**The task**
Only the lines from the one with "The height and" through the last line of the records below belong in your answer, reproduced exactly and with the pictures left out.
-------- Listed entries
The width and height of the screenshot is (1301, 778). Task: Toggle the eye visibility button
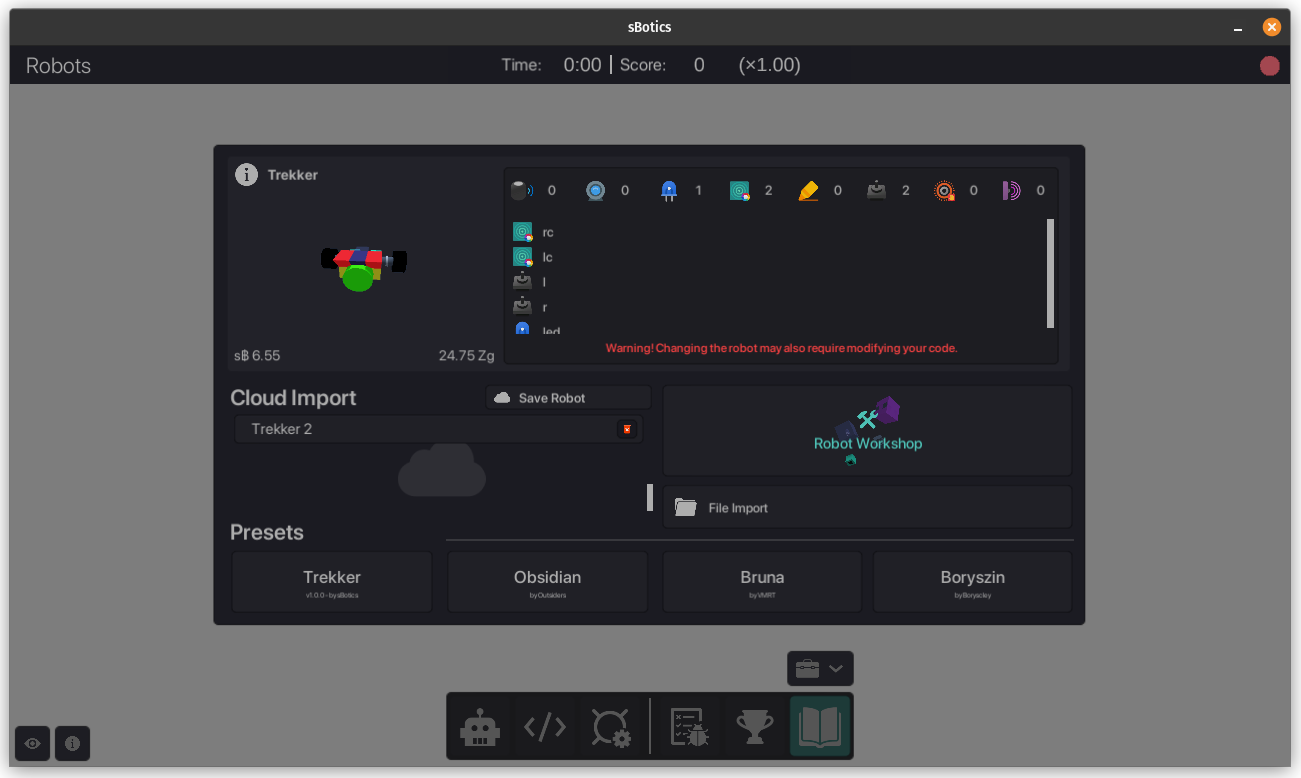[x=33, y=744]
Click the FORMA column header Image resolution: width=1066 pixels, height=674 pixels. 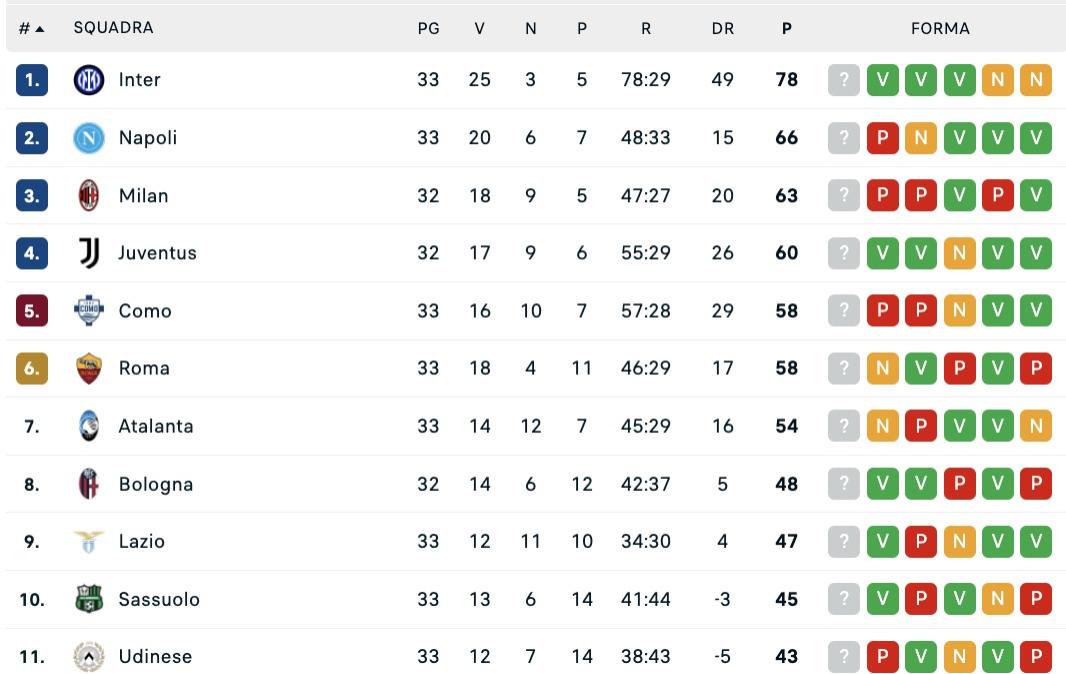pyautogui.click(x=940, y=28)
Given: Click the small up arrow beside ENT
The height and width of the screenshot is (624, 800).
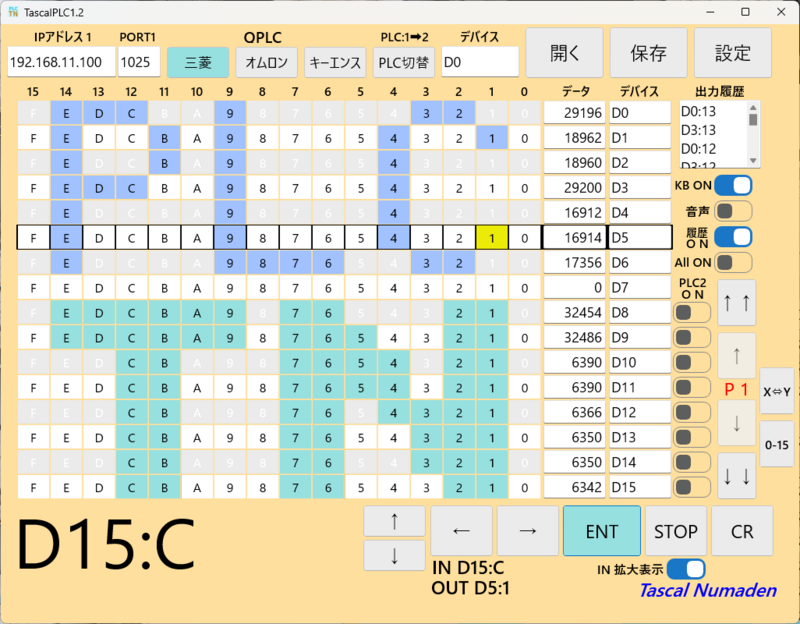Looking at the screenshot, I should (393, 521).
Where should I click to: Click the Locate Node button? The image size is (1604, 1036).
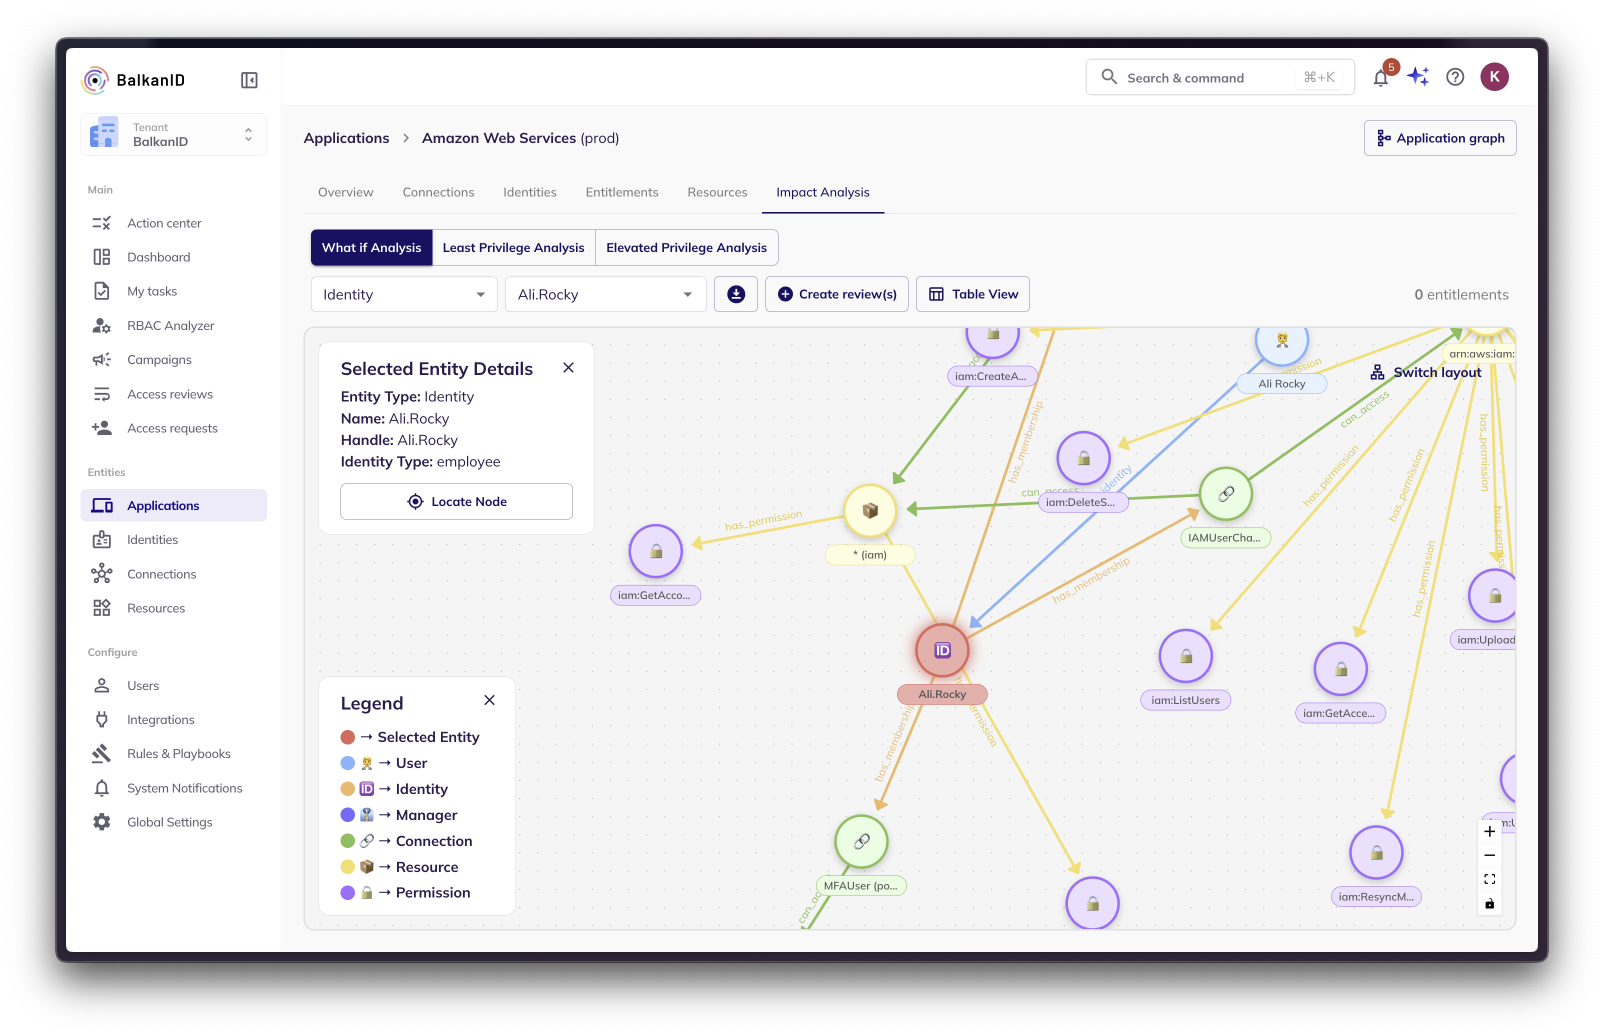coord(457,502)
----------------
**Answer to this problem**
The height and width of the screenshot is (624, 800).
Looking at the screenshot, I should (393, 521).
Where should I click to: Click the Locate Node button? The image size is (1604, 1036).
coord(457,502)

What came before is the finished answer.